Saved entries
+ + +
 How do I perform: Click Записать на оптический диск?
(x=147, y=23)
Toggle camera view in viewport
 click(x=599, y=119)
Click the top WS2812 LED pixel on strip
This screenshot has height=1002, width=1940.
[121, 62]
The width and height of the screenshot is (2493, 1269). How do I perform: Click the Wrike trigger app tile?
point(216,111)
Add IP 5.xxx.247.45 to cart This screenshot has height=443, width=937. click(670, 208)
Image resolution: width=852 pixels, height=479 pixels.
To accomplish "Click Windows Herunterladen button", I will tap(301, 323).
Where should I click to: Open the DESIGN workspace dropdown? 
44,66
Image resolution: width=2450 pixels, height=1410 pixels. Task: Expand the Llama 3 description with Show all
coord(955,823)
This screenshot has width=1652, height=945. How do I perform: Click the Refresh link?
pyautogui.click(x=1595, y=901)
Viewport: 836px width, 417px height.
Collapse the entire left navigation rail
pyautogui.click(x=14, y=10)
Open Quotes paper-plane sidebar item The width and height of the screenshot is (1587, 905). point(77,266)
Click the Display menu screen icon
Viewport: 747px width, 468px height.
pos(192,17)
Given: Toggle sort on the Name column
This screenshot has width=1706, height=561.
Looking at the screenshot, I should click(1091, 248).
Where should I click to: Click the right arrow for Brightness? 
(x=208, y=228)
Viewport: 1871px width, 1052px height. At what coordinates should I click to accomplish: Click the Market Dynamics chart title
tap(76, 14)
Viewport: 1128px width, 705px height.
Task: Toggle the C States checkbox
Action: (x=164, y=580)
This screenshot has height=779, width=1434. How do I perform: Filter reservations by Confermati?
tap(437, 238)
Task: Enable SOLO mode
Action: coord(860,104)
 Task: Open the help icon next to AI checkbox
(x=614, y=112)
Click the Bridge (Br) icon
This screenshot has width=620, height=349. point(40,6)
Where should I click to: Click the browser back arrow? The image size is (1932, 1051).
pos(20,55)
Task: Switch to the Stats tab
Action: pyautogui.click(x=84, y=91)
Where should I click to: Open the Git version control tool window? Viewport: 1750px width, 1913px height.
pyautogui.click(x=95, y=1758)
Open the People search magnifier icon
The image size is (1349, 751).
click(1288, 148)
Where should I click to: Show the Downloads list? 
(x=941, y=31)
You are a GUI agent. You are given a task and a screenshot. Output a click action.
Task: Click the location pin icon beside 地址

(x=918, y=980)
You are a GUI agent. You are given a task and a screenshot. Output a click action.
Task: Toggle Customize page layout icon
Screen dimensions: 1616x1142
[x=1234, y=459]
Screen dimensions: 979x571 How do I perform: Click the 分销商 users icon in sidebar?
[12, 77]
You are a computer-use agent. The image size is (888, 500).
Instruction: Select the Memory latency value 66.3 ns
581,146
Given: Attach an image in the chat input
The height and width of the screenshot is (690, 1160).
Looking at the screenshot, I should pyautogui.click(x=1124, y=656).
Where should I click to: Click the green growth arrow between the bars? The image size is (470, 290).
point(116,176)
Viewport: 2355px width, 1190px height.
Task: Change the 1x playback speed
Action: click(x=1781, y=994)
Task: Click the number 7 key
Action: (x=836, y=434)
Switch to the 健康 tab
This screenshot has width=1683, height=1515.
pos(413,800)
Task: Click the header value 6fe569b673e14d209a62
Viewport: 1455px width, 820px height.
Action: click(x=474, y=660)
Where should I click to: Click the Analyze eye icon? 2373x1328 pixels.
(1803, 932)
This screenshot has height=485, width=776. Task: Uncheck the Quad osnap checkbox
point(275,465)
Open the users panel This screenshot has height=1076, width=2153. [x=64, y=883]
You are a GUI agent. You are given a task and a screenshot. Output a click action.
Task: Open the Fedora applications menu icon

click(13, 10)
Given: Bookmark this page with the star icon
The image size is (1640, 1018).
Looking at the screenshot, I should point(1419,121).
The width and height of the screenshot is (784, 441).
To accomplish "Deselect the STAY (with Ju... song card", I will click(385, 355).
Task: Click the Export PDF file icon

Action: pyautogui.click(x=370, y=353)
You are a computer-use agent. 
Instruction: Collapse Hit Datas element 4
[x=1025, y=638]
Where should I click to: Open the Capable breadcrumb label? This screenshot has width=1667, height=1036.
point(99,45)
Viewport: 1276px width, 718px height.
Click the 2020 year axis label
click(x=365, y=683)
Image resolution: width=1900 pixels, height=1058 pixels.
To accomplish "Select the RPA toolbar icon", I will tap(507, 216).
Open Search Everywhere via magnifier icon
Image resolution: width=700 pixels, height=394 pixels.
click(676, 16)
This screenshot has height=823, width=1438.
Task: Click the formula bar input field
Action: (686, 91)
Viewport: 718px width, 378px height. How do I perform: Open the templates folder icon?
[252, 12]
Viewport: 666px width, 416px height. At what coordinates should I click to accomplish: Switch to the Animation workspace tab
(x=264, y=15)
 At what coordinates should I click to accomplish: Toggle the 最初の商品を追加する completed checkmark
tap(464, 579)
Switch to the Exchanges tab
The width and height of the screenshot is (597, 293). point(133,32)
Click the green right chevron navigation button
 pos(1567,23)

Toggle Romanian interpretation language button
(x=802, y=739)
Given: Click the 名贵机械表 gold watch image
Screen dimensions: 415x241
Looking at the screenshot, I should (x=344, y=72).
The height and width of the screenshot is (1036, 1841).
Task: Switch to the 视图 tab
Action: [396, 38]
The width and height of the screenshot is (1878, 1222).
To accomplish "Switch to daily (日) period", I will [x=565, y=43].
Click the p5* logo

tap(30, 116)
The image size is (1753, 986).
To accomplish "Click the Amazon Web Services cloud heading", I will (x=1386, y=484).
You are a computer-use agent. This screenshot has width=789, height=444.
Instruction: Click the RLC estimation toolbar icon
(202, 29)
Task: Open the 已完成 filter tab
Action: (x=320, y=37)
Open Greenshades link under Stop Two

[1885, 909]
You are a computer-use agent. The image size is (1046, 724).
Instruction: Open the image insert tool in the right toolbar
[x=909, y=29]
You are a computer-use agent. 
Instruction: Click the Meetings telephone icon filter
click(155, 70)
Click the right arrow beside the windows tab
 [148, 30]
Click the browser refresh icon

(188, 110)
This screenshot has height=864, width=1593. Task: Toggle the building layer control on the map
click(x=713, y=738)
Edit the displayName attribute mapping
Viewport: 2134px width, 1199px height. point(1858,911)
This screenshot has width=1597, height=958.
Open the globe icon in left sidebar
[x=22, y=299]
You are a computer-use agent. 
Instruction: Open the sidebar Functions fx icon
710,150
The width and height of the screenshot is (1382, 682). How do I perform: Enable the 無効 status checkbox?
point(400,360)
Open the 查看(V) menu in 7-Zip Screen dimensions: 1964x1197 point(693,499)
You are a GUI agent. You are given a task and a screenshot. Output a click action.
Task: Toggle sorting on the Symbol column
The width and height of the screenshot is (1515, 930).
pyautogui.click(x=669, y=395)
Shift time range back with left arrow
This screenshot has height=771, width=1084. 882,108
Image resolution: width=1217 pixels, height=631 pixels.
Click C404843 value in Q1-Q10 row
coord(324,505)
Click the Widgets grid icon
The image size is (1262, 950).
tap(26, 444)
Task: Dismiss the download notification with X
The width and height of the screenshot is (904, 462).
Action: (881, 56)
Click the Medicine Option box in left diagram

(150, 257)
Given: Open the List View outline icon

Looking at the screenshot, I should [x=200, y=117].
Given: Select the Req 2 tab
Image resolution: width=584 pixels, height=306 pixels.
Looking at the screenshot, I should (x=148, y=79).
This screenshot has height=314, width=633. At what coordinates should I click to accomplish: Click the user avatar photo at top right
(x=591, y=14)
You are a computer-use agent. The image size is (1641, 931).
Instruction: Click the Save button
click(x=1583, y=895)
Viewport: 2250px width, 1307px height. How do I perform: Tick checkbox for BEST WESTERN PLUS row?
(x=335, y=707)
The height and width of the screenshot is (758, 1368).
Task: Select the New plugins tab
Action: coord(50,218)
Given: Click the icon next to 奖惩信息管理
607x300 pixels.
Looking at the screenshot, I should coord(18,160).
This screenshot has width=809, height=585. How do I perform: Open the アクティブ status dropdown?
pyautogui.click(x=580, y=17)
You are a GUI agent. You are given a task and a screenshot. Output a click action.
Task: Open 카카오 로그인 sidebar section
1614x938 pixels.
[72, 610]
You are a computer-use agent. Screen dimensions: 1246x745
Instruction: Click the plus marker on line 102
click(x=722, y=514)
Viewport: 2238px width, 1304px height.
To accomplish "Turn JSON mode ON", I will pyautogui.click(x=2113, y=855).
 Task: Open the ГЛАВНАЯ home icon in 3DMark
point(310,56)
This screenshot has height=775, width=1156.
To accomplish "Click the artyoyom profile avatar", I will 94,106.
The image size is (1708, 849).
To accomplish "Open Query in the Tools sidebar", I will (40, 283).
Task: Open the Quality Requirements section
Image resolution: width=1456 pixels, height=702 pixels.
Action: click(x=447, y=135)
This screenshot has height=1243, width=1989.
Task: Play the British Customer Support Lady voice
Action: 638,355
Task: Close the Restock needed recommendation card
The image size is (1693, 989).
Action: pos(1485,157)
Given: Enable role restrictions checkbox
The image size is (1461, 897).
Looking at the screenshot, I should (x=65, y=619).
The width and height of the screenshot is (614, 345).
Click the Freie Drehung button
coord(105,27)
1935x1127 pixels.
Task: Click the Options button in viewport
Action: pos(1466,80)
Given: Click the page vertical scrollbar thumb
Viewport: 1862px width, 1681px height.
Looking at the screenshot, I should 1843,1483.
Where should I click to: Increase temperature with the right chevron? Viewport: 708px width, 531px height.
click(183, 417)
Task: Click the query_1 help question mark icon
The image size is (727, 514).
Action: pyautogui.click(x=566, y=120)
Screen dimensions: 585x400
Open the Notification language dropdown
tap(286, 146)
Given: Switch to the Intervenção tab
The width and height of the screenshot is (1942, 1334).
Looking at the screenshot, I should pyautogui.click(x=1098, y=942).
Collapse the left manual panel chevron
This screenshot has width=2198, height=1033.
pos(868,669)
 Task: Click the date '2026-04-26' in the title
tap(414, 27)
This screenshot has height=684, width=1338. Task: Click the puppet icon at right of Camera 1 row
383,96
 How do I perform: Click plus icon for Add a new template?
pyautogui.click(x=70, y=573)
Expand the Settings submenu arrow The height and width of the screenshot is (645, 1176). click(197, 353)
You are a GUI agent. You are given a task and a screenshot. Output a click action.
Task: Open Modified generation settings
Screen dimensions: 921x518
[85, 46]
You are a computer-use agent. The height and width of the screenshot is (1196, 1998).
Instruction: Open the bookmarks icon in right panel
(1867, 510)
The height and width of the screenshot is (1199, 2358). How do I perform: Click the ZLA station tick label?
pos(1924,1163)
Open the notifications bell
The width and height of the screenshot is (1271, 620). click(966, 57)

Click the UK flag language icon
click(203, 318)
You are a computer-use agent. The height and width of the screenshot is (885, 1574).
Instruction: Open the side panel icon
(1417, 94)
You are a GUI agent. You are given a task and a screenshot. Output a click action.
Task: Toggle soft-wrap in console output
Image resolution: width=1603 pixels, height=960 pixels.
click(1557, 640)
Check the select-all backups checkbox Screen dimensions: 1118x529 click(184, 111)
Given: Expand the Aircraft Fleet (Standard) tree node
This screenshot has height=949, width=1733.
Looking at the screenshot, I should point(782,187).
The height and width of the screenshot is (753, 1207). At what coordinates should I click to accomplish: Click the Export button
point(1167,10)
+ + +
ACTION ITEM — What is asked for is an exact copy of the lines above from the one containing "Image resolution: width=584" through the one containing "Task: Open the Quality Requirements section", and only those.

ANSWER BOX —
Image resolution: width=584 pixels, height=306 pixels.
Looking at the screenshot, I should (x=148, y=79).
This screenshot has height=314, width=633. At what coordinates should I click to accomplish: Click the user avatar photo at top right
(x=591, y=14)
You are a computer-use agent. The image size is (1641, 931).
Instruction: Click the Save button
click(x=1583, y=895)
Viewport: 2250px width, 1307px height. How do I perform: Tick checkbox for BEST WESTERN PLUS row?
(x=335, y=707)
The height and width of the screenshot is (758, 1368).
Task: Select the New plugins tab
Action: coord(50,218)
Given: Click the icon next to 奖惩信息管理
607x300 pixels.
Looking at the screenshot, I should coord(18,160).
This screenshot has width=809, height=585. How do I perform: Open the アクティブ status dropdown?
pyautogui.click(x=580, y=17)
You are a GUI agent. You are given a task and a screenshot. Output a click action.
Task: Open 카카오 로그인 sidebar section
1614x938 pixels.
[72, 610]
You are a computer-use agent. Screen dimensions: 1246x745
Instruction: Click the plus marker on line 102
click(x=722, y=514)
Viewport: 2238px width, 1304px height.
To accomplish "Turn JSON mode ON", I will pyautogui.click(x=2113, y=855).
 Task: Open the ГЛАВНАЯ home icon in 3DMark
point(310,56)
This screenshot has height=775, width=1156.
To accomplish "Click the artyoyom profile avatar", I will 94,106.
The image size is (1708, 849).
To accomplish "Open Query in the Tools sidebar", I will (40, 283).
Task: Open the Quality Requirements section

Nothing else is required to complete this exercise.